● **Selected excerpt**
════════════════════
By Dushyant Shekhawat Apr. 02, 2019
Being a night owl was never a conscious decision – I don’t derive any secret joy from knowing I’m awake while the world around me slumbers peacefully. It’s no fun needing a cup of coffee just to check your email inbox in the morning, nor is the feeling of drifting off into a fugue state by lunchtime something I would recommend to others.
Staying up beyond 12 o’clock is a battle I fight daily. What makes this so hard is that the 12 o’clock I’m referring to isn’t at midnight, but at noon. While the sun shines brightly down on Mumbai’s bustling, lively streets, I’m yawning and fending off sleep as if the humidity was a cosy blanket. “Early to bed, early to rise, makes one happy, healthy, and wise” sounds like good advice… unless you’re like me. Being an early bird makes me cranky, lazy, and stupider than usual. And in a world that still believes “the early bird gets the worm”, does the inability to wake up at the crack of dawn mean I’m less likely to succeed?
When I was younger, my mother used to blame my mid-day grogginess on bad habits like playing too many video games at night or staying up reading a book after bedtime, but now I know that was just character assassination by a different name. The world looks less kindly on those who prefer late nights to early mornings. An article in The Harvard Gazette quotes a study which “suggests that being genetically programmed to rise early may lead to greater well-being and a lower risk of schizophrenia and depression.” The title of the article proclaims, “Early Birds May be Happier than Night Owls”, and when even Harvard is writing my kind off, there’s cause for concern.
════════════════════
● **Activity list**
a: In the essay about being a night owl, what is the title of the article in The Harvard Gazette?
b: Carry on the essay about being a night owl, starting after its last sentence.
The records that come next are unrelated to the essay and stand on their own.

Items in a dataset
════════════════════
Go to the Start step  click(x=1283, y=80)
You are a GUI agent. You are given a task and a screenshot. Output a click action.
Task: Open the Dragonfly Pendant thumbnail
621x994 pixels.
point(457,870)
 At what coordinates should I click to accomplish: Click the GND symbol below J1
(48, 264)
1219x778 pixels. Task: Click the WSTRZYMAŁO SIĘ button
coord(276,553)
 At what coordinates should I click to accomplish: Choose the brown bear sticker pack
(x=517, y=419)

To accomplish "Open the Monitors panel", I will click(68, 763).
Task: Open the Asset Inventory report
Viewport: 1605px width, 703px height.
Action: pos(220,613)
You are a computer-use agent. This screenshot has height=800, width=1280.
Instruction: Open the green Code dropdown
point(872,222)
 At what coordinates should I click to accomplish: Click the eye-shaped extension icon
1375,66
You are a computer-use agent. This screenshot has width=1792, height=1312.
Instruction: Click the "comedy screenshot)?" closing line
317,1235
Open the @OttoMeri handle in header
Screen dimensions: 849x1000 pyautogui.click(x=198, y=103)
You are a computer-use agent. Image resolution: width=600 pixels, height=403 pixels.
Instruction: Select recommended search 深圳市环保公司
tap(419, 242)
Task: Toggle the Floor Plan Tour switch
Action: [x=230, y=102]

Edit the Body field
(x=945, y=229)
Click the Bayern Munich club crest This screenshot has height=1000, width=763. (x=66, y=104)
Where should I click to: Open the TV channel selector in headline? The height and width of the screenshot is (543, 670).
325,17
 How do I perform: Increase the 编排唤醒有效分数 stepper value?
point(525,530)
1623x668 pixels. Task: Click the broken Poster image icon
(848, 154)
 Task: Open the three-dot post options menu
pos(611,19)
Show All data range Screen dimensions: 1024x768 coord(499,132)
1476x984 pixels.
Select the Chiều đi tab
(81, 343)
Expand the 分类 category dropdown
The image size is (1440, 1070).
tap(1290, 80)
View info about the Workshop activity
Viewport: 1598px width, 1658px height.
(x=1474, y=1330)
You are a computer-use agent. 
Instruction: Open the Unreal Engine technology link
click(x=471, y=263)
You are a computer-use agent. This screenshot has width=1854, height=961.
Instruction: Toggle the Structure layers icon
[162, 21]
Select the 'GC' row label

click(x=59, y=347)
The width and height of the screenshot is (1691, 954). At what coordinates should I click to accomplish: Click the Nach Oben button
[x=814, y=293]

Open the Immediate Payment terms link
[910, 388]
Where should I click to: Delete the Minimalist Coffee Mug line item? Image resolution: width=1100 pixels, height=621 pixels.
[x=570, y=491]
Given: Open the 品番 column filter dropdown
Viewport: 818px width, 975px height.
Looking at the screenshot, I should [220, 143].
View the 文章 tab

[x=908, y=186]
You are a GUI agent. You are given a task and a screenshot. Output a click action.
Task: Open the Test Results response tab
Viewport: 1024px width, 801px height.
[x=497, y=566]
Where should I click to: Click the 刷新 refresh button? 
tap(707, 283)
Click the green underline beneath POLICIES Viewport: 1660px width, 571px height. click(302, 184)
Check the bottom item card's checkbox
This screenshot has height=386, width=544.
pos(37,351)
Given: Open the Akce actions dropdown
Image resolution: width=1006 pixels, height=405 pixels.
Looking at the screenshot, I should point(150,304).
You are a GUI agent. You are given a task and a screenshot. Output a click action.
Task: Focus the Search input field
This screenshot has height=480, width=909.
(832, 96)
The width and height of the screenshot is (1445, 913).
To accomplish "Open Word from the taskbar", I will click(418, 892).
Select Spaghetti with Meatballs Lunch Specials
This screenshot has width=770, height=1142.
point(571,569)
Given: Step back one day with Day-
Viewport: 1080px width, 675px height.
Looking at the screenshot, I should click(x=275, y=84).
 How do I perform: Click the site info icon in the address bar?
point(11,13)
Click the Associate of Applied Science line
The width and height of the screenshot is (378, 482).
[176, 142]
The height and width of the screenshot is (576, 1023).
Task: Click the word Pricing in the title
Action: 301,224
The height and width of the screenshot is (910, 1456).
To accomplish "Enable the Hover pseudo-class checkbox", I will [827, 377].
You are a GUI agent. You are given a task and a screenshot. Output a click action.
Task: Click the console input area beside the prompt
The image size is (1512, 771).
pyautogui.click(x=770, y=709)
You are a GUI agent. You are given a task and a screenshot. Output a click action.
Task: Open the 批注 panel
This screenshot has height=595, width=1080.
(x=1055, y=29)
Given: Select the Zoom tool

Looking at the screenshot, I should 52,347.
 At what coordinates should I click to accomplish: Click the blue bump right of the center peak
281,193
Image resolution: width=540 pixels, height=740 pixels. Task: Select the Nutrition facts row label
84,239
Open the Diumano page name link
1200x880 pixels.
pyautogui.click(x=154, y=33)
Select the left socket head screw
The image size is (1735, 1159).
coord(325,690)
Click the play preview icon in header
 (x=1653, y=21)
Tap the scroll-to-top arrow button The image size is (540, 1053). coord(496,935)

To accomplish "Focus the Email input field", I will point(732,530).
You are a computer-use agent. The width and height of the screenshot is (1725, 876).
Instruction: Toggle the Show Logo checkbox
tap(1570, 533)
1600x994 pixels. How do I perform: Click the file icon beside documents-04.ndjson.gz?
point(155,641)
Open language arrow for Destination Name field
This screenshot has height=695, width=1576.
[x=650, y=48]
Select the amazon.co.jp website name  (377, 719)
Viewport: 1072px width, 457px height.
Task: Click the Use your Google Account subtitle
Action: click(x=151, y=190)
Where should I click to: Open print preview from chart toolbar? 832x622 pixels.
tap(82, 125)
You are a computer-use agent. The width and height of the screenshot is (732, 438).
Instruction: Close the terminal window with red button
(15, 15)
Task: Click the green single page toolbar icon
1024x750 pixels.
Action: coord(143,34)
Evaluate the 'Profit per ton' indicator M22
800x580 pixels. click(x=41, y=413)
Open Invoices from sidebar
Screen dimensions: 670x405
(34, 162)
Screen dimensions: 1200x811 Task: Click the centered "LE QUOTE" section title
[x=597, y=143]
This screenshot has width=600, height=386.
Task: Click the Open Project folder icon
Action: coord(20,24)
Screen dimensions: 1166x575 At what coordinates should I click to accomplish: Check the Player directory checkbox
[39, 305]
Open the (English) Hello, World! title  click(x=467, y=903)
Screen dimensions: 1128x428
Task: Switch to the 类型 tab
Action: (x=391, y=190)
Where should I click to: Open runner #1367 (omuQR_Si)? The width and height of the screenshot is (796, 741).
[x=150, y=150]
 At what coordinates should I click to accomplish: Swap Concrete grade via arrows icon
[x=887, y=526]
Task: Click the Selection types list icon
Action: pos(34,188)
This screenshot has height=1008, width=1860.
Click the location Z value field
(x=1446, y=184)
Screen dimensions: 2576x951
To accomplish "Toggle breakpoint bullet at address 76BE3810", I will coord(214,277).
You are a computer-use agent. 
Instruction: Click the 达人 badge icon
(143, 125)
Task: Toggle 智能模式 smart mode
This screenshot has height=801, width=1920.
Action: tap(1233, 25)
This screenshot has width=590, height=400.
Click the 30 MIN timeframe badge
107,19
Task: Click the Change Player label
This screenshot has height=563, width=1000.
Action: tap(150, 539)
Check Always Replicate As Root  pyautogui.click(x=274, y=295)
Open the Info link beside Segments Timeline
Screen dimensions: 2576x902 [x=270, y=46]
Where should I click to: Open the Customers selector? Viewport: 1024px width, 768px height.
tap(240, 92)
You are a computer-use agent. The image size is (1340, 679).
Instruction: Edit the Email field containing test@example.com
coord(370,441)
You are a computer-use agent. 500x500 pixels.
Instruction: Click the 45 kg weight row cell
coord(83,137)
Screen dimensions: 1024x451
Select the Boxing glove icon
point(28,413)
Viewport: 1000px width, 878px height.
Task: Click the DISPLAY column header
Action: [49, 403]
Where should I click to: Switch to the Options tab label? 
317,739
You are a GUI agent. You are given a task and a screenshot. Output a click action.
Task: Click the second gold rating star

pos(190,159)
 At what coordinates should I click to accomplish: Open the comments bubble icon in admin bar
════════════════════
● **Responses by task**
a: "Early Birds May be Happier than Night Owls"

b:
“You’ll do permanent damage to your body’s rhythm,” my mother would say, when she realised the thing that went bump in the night was her own son. Well, it’s too late now, because I’m not, and never will be, an early bird. What I am is a night owl, and morning people are my natural enemies.
Being a night owl was never a conscious decision – I don’t derive any secret joy from knowing I’m awake while the world around me slumbers peacefully. However, as long as I can remember, whether as a student preparing for final exams or as a professional racing to meet a deadline, my productivity has always spiked at a time when most people are snuggling up to their pillows. This, then, is the curse of the night owl. The way modern society is structured, night owls must fight their internal body clock and sleepwalk groggily through the daylight hours, barely scraping through before sacrificing their sleep once again as their creative juices start flowing after dark and they can do real work.
With improved understanding in how the biology of night owls works as opposed to early birds, there may come a day when working from home in my boxers at 3 am becomes a reality.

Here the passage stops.